▶ [SOURCE RECORDS]:
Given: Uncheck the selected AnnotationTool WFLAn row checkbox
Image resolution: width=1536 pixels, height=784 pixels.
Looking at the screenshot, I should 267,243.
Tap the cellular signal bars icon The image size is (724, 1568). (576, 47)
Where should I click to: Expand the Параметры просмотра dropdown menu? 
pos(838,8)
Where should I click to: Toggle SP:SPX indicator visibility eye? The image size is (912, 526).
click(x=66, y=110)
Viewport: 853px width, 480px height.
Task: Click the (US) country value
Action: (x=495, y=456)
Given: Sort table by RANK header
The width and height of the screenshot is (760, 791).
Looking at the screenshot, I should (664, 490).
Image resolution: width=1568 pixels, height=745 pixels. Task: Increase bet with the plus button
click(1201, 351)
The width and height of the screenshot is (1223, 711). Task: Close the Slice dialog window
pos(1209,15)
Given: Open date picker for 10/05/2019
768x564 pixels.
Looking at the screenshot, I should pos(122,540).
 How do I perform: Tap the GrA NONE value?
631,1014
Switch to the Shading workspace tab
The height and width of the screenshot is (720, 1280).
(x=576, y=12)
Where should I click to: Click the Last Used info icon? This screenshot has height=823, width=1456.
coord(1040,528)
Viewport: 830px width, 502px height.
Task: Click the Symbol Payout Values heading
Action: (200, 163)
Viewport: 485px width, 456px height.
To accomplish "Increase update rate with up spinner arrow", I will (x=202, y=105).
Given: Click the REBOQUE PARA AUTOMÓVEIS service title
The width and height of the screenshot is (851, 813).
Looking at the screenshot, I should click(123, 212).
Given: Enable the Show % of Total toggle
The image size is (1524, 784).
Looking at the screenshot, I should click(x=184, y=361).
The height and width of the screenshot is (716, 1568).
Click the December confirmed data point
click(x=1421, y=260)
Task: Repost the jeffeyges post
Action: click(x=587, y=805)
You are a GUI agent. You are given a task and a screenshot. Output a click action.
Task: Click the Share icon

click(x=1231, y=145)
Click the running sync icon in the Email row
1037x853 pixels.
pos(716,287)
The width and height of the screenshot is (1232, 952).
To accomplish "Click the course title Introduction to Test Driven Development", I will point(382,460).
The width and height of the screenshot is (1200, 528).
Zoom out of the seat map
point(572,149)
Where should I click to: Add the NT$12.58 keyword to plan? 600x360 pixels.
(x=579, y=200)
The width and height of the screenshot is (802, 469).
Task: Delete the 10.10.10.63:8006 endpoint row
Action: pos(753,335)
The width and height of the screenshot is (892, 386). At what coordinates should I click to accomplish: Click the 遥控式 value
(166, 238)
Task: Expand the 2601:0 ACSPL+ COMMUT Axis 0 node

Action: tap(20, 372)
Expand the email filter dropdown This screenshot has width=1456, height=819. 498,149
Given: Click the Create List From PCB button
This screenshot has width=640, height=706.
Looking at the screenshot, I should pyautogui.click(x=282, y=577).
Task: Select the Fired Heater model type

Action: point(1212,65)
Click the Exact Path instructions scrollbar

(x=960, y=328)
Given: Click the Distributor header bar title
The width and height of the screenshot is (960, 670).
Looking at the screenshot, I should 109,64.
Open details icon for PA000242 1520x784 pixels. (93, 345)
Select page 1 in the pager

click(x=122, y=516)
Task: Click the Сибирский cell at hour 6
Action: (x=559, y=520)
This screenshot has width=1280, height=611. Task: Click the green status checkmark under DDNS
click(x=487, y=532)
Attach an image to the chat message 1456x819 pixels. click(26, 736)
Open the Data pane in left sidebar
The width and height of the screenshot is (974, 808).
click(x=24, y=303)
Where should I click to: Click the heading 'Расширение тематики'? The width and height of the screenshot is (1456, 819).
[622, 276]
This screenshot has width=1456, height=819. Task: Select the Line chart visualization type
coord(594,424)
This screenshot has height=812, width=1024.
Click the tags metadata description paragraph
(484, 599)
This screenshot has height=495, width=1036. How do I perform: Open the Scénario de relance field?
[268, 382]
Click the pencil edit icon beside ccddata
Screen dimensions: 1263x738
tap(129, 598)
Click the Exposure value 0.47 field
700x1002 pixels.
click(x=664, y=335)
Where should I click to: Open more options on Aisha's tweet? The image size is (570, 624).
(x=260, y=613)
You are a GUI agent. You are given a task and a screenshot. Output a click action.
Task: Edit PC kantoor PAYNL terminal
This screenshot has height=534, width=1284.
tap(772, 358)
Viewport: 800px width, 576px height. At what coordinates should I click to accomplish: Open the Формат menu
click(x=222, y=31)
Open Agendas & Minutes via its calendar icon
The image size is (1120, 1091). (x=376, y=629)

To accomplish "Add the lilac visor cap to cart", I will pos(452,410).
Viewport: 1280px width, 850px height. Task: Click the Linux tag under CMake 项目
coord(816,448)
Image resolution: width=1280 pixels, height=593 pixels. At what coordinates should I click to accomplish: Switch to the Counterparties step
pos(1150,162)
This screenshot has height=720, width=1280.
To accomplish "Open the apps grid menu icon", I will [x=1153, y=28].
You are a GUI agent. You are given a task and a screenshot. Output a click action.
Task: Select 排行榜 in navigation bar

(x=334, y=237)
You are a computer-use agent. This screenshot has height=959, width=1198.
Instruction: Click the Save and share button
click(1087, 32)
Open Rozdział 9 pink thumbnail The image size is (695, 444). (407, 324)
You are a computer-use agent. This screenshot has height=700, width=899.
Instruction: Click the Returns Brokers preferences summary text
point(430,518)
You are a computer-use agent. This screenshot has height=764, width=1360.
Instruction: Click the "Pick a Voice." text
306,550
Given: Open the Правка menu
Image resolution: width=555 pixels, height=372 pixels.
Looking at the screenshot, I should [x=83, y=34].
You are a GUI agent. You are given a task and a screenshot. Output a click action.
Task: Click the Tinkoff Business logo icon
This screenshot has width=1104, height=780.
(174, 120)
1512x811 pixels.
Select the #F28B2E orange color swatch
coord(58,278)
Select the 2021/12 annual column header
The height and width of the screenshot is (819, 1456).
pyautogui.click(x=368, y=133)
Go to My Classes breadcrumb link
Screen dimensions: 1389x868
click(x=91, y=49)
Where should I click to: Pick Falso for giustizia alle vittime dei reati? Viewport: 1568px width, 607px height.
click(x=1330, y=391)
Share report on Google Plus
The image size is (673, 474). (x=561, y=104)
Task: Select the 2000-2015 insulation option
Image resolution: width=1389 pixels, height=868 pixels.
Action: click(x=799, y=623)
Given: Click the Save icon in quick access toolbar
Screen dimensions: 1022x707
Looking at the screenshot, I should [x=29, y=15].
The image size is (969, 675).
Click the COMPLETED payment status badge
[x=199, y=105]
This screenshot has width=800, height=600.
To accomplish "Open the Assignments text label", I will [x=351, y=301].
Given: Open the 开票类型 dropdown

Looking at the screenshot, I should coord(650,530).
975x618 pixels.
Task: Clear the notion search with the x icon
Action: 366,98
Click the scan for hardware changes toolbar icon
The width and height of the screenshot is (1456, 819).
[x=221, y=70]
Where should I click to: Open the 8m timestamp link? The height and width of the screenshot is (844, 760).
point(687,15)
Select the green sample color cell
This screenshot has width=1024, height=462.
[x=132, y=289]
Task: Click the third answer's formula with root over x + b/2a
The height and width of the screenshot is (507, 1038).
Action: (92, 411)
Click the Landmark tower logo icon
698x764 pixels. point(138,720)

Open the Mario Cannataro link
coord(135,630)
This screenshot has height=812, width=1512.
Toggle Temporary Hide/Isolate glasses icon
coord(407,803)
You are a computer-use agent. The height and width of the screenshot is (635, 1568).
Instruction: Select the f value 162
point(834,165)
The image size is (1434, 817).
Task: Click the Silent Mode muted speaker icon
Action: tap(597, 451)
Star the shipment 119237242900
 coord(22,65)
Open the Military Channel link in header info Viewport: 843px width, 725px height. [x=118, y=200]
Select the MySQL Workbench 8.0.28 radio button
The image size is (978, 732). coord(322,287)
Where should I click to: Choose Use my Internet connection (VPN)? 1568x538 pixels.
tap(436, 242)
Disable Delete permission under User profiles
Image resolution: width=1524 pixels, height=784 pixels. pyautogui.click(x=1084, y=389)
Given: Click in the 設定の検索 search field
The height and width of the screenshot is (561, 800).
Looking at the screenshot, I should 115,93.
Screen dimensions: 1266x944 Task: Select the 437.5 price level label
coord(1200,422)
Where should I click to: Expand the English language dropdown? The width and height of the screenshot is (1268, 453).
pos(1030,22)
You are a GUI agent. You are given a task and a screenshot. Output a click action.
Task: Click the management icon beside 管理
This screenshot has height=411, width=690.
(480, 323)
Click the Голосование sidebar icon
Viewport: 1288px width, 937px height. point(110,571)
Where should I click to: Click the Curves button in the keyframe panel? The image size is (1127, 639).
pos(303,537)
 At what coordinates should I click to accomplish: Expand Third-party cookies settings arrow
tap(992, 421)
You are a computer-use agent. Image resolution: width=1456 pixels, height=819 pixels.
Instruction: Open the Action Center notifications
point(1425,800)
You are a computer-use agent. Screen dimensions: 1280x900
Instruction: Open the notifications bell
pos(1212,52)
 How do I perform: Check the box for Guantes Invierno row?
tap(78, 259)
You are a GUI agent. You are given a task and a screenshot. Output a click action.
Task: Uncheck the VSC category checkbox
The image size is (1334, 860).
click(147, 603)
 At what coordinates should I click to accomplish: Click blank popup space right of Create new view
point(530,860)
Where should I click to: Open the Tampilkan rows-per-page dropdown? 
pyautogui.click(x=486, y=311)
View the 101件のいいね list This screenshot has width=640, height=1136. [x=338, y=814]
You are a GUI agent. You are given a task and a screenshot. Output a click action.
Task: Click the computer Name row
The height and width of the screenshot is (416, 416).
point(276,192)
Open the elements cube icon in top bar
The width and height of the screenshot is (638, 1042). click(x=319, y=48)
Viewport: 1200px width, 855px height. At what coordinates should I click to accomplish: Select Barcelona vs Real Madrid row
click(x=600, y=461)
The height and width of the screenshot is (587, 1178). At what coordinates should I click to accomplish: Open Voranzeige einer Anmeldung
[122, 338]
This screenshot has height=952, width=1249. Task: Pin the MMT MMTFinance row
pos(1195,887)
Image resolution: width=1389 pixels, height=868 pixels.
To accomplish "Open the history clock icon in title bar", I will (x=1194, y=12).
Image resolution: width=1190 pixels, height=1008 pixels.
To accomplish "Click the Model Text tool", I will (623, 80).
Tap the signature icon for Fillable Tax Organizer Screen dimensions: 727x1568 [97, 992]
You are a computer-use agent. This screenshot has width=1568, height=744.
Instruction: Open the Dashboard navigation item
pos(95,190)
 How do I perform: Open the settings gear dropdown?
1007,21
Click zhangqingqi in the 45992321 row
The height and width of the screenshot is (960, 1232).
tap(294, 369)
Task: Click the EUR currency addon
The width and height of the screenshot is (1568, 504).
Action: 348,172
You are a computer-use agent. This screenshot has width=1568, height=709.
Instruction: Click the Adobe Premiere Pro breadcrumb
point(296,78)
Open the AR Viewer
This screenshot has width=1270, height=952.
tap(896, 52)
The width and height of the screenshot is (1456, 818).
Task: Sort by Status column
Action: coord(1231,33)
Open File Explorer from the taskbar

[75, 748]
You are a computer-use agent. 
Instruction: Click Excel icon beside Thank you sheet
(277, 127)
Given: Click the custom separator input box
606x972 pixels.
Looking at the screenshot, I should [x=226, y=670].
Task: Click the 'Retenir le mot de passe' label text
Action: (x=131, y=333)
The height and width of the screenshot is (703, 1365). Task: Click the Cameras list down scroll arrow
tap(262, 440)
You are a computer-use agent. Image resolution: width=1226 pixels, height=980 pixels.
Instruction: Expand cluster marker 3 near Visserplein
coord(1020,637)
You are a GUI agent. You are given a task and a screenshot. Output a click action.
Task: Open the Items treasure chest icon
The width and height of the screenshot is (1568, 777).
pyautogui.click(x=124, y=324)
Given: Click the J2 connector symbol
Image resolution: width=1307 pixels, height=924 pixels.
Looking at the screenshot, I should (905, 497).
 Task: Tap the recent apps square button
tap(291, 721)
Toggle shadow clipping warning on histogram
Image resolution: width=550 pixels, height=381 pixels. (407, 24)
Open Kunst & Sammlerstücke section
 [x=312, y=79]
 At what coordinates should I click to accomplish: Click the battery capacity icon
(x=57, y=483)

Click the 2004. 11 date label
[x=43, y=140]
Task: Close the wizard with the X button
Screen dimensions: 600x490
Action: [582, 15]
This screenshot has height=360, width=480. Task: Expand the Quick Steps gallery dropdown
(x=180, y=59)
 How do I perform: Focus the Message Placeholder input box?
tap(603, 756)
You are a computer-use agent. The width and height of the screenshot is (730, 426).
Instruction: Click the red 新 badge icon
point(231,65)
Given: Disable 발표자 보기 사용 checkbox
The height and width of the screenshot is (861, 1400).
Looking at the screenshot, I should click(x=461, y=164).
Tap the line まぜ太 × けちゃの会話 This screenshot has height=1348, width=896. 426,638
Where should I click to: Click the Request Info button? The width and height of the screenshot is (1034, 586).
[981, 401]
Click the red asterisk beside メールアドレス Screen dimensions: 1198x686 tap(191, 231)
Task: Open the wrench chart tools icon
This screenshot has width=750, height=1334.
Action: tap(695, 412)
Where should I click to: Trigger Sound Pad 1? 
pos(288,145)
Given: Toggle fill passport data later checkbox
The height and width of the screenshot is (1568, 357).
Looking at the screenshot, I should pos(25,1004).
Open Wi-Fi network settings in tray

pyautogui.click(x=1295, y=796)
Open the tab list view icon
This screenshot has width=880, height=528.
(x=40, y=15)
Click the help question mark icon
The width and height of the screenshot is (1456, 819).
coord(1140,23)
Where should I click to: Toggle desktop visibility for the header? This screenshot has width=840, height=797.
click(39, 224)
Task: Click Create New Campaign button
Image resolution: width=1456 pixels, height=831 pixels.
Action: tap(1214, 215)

▶ [THE PROBLEM]:
Print the part of the data that opens with the line containing "Where should I click to: Toggle desktop" and runs through the final line, reproducing every line exactly, with both of those lines included.

▶ [TASK ANSWER]:
Where should I click to: Toggle desktop visibility for the header? This screenshot has width=840, height=797.
click(39, 224)
Task: Click Create New Campaign button
Image resolution: width=1456 pixels, height=831 pixels.
Action: tap(1214, 215)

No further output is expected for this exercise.